== AIM OF THE TASK ==
Two lines below mark the span: the one containing "This screenshot has height=959, width=1200." and the one containing "Enable the 주상복합 제외 checkbox". Set down both, plus every line between, exactly as they stand, and nothing else.

== EXERCISE DATA ==
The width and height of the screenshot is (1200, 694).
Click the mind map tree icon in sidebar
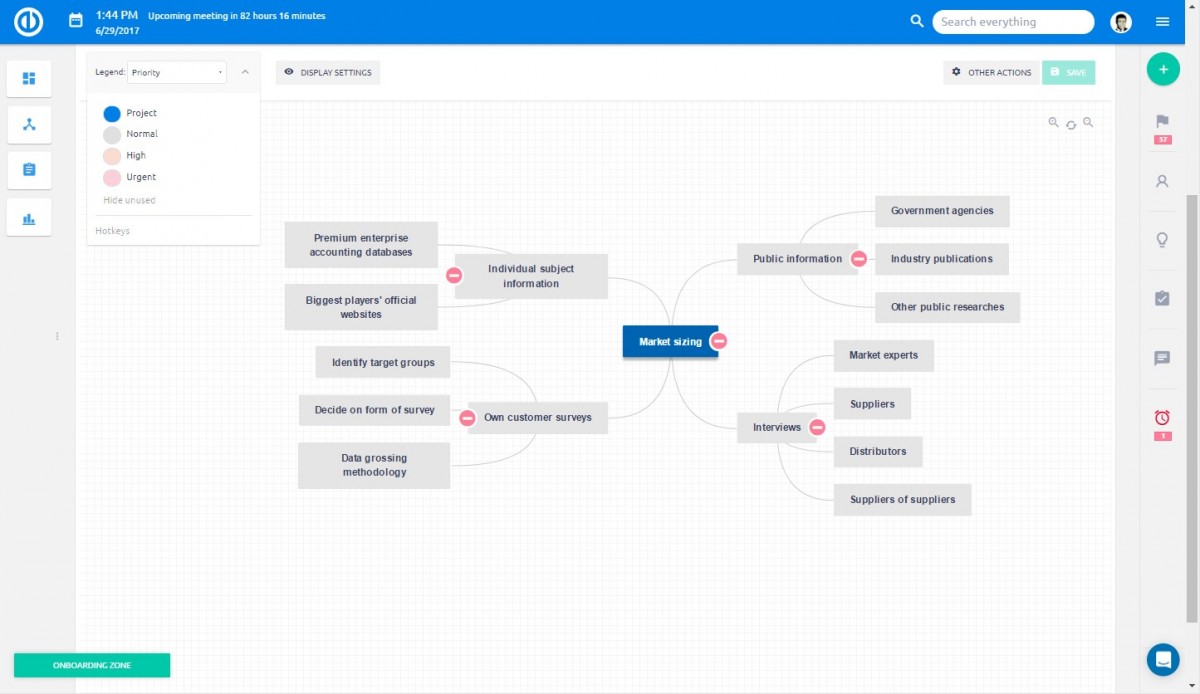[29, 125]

...

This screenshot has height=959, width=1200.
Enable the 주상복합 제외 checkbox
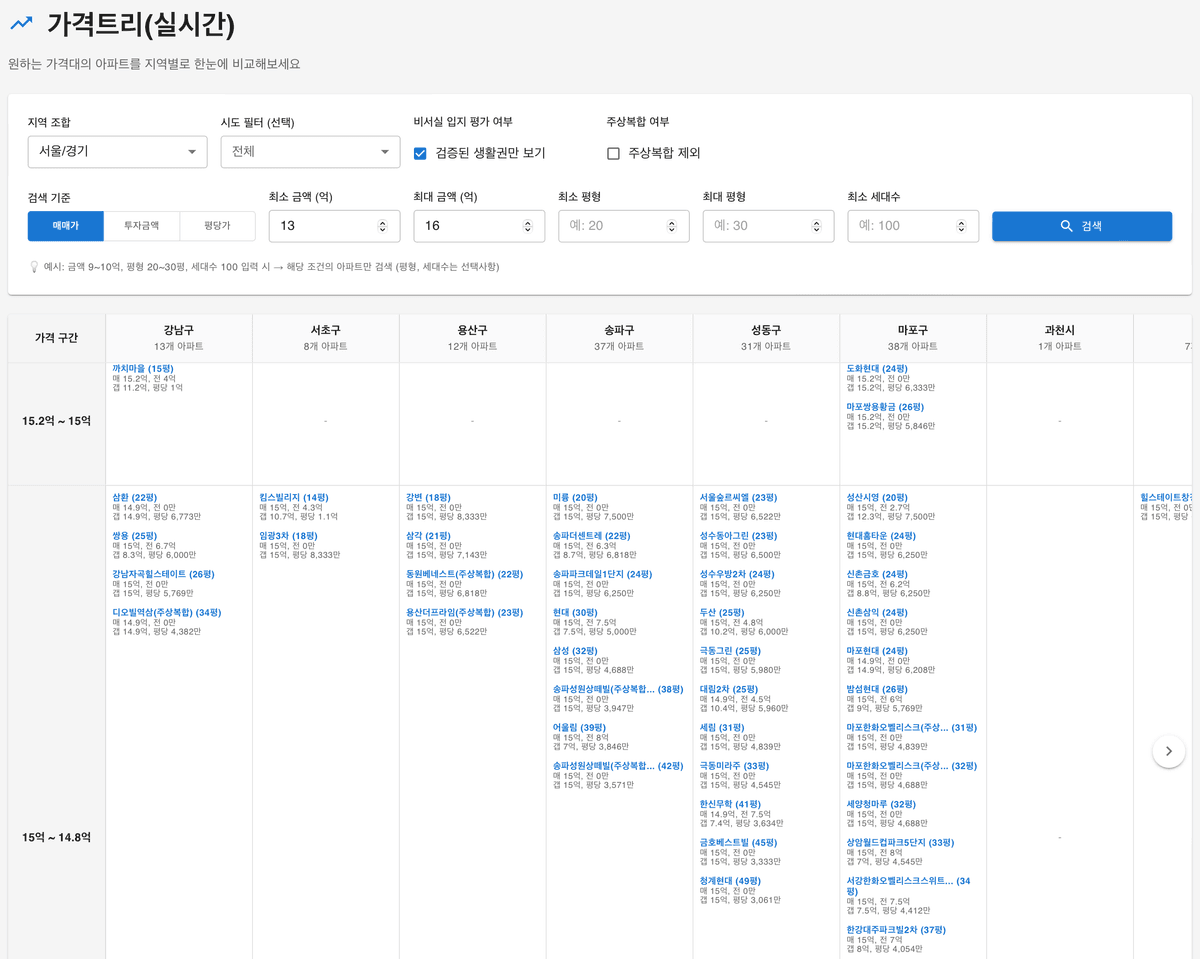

...

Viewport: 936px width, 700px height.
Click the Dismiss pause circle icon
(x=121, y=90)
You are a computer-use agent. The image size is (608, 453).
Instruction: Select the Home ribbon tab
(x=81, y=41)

== FINISHED TASK ==
This screenshot has height=959, width=1200.
Enable the 주상복합 제외 checkbox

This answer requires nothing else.